■ **Excerto do texto**
_ _ _ _ _
Habermas, Jürgen – O
discurso filosófico da modernidade. Texto Editora, 2010.
A palavra “modernização“ foi
introduzida como “terminus” apenas
nos anos 50. O conceito de modernização refere-se a um feixe de processos
cumulativos que se reforçam mutuamente: à formação de capital e mobilização de
recursos, ao desenvolvimento de forças produtivas e ao aumento da produtividade
do trabalho, ao estabelecimento de poderes políticos centralizados e à formação
de identidades nacionais, à expansão de direitos de participação política, de
formas urbanas de vida e da formação escolar formal, refere-se à secularização
de valores e normas.
O primeiro filósofo a
desenvolver o conceito de modernidade foi Hegel. Temos de remontar a Hegel para
compreender o que significa a relação interna entre modernidade [Modernitat] e
racionalidade. Hegel começou por utilizar o conceito de modernidade em
contextos históricos como conceito epocal: os “novos tempos” são os “tempos
modernos”. Isto correspondia ao uso contemporâneo na língua inglesa e francesa
das expressões “modern times” e “temps
modernes”; designam por volta de 1800 os três séculos
precedentes. A descoberta do “Novo Mundo” bem como o Renascimento e a Reforma –
os três grandes acontecimentos à volta de 1500 – constituem a transição epocal
entre a Idade Moderna e a Idade Média. Enquanto no ocidente cristão os “novos
tempos” designaram o tempo ainda para vir que se abria ao homem só após o Juízo
Final, o conceito profano da idade moderna exprime a convicção de que o futuro já
começou, significa a época que vive dirigida para o futuro, a qual se abriu ao
novo que há-de vir. Desta forma, a cesura do começo do novo é deslocada para o
passado, precisamente para o início da idade moderna; foi apenas em pleno séc.
XVIII que o limiar histórico fixado à roda de 1500 foi reconhecido
retrospectivamente como sendo na realidade esse começo.
_ _ _ _ _
■ **Itens**
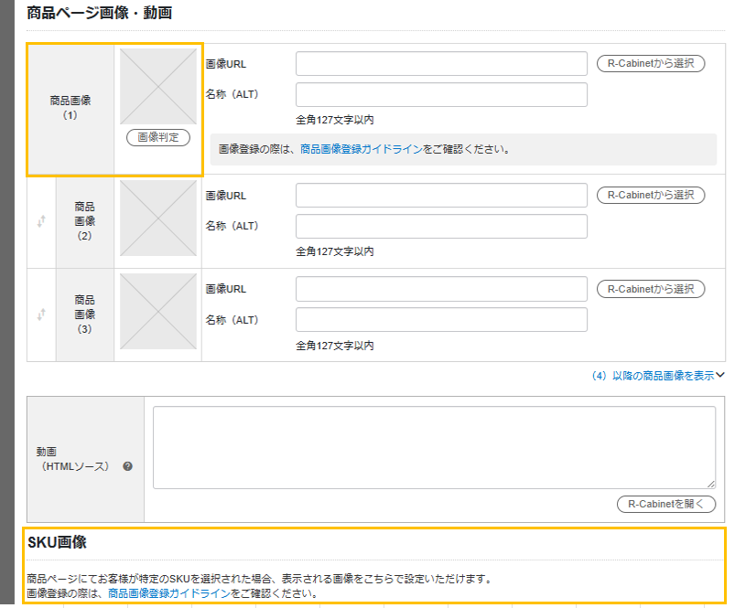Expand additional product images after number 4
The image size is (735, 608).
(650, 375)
_ _ _ _ _
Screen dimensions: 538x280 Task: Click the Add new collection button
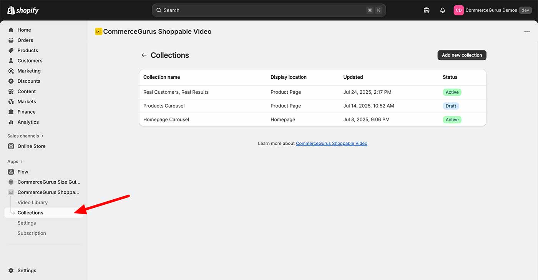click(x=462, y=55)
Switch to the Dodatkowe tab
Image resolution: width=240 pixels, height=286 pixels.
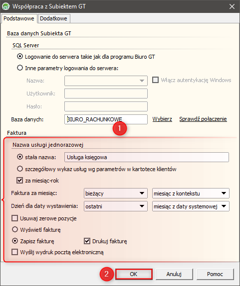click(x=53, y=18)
_ _ _ _ _
■ **Enunciado**
No excerto sobre a modernidade, em que década foi introduzida a palavra "modernização"? As linhas vêm de uma fonte diferente da do excerto.

■ **Solução**
Nos anos 50.